Directions for this task — Check each line of the listing below for the string "Zobacz", and copy the ones that have it.

--------------------------------------------------

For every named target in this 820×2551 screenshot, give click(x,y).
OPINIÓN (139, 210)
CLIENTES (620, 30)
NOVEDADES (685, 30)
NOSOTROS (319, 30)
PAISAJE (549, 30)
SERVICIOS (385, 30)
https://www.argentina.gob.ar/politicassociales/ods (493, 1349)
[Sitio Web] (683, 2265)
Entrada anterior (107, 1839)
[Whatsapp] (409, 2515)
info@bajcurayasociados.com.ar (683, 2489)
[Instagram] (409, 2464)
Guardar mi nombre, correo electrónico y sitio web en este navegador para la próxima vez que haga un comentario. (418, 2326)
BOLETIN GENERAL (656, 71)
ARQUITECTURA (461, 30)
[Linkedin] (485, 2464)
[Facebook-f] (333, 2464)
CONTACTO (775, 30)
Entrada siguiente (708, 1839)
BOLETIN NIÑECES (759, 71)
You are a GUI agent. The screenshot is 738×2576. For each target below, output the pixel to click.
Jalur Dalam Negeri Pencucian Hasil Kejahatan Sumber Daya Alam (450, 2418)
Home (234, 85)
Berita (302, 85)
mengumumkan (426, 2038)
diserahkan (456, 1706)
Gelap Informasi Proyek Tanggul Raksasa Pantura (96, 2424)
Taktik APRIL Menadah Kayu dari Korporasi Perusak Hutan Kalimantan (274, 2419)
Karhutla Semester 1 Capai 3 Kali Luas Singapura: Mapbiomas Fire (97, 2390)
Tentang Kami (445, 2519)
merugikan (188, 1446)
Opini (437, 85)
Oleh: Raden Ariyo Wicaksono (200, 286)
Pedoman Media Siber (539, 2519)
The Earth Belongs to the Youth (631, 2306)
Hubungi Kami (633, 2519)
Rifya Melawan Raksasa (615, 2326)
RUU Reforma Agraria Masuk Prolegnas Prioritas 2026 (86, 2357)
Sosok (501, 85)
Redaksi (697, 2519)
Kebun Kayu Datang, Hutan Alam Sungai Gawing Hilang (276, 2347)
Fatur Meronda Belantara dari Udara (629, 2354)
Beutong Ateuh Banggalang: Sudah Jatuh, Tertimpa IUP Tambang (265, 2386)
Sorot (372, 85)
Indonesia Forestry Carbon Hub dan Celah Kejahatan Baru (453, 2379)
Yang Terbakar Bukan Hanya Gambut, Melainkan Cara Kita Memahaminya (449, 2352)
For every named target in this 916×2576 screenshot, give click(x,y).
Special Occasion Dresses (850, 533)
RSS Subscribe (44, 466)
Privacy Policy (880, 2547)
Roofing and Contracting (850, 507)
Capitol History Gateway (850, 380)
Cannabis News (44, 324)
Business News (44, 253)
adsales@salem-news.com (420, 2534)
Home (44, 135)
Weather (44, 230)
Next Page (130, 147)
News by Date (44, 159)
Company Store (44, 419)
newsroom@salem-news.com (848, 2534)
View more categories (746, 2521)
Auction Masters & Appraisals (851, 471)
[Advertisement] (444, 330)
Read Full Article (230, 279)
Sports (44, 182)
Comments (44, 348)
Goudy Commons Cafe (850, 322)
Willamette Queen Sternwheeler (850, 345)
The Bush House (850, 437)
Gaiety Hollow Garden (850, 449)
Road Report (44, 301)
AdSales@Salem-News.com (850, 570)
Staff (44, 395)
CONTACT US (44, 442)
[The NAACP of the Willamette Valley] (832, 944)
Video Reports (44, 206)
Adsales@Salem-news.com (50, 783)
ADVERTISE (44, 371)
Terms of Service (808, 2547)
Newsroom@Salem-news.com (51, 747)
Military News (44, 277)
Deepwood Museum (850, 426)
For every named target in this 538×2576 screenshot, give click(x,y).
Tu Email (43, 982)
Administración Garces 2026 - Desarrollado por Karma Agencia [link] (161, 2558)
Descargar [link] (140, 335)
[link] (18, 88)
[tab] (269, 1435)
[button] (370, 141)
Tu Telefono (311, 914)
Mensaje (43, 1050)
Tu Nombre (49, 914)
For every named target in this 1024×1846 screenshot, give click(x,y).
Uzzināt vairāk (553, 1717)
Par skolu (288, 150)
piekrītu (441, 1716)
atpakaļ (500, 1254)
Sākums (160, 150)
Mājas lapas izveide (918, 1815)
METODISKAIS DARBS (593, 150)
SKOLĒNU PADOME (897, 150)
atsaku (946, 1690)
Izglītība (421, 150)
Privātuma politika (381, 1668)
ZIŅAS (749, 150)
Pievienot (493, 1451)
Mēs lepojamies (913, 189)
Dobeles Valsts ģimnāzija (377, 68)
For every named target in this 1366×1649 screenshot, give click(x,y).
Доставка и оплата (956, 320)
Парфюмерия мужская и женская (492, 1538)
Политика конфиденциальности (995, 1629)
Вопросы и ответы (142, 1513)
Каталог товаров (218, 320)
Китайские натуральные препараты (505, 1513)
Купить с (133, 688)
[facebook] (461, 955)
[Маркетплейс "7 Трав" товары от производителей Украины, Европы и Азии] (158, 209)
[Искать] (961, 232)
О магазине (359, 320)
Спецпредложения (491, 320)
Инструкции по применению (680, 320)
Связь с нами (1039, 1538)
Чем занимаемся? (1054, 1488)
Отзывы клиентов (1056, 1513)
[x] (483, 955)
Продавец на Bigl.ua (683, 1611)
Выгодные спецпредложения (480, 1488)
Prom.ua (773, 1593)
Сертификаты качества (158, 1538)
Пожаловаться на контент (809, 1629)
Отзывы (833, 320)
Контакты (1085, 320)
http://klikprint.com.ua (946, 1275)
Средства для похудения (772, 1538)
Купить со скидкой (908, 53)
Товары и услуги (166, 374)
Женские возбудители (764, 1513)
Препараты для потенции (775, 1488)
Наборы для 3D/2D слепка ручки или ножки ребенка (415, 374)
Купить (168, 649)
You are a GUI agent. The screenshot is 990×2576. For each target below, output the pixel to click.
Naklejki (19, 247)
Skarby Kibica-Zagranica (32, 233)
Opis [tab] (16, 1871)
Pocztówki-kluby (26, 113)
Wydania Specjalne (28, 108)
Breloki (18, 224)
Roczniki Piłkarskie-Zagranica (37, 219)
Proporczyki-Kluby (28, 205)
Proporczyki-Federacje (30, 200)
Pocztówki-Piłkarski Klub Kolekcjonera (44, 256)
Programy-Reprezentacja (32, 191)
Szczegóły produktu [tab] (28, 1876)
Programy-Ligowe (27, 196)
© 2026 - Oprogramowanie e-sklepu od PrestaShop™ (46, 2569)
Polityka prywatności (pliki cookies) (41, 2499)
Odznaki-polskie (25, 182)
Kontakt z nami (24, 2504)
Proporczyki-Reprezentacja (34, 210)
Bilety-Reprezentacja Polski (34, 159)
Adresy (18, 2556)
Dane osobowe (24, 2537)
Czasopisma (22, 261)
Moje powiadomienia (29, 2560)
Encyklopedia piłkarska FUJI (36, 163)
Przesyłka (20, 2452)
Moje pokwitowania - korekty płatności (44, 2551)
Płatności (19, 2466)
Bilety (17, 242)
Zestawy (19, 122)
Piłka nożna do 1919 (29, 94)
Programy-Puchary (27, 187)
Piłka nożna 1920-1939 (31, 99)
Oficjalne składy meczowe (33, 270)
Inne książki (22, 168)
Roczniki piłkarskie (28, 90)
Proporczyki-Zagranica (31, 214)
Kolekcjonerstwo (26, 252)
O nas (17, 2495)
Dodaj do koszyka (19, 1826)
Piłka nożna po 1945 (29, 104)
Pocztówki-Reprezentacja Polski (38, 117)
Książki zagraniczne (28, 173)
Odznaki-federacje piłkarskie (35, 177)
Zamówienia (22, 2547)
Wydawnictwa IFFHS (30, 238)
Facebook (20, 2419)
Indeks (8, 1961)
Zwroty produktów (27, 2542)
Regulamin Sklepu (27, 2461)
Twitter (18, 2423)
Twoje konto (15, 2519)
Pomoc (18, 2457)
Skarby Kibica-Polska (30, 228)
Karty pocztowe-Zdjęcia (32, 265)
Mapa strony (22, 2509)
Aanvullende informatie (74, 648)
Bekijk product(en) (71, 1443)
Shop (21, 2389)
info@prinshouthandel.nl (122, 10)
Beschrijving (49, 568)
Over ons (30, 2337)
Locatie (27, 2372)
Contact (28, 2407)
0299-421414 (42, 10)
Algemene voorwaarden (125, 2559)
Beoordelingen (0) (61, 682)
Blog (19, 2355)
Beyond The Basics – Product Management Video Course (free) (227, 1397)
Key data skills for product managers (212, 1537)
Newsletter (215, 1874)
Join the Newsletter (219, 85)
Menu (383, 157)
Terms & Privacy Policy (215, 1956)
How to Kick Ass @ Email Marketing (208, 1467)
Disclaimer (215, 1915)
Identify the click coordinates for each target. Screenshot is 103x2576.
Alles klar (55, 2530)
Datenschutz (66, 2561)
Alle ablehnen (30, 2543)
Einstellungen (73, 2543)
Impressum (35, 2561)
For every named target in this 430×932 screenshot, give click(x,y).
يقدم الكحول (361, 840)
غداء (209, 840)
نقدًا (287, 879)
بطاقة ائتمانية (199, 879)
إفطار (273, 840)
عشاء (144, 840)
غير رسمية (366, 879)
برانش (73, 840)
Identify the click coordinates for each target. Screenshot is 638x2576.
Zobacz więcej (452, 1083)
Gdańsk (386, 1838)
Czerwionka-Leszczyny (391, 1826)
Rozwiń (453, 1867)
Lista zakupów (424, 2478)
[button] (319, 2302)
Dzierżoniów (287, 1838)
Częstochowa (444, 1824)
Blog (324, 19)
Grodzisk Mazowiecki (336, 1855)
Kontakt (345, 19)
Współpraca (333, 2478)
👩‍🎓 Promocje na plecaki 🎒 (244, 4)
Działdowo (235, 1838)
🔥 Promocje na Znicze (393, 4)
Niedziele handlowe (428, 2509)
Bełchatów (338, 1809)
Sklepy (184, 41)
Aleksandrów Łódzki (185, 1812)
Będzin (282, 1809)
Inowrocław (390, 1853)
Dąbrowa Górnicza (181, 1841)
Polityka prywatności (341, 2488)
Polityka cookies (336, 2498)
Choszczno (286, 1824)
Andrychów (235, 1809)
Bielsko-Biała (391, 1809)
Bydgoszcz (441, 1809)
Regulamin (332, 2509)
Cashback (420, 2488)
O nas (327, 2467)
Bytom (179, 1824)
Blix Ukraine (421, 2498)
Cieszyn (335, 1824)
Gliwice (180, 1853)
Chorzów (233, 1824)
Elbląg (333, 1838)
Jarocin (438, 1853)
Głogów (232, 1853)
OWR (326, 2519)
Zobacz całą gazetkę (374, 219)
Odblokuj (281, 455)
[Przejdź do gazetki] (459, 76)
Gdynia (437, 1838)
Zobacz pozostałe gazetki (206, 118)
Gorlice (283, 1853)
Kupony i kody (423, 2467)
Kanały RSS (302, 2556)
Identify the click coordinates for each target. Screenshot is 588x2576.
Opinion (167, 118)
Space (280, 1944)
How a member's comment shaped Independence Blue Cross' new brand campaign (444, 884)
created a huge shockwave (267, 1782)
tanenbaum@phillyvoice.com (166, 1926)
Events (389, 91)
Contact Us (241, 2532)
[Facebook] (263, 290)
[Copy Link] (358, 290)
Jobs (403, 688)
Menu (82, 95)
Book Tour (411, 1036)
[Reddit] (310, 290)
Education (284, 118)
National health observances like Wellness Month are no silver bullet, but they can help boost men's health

--------------------------------------------------

Task result —
Zobacz więcej (452, 1083)
Zobacz całą gazetkę (374, 219)
Zobacz pozostałe gazetki (206, 118)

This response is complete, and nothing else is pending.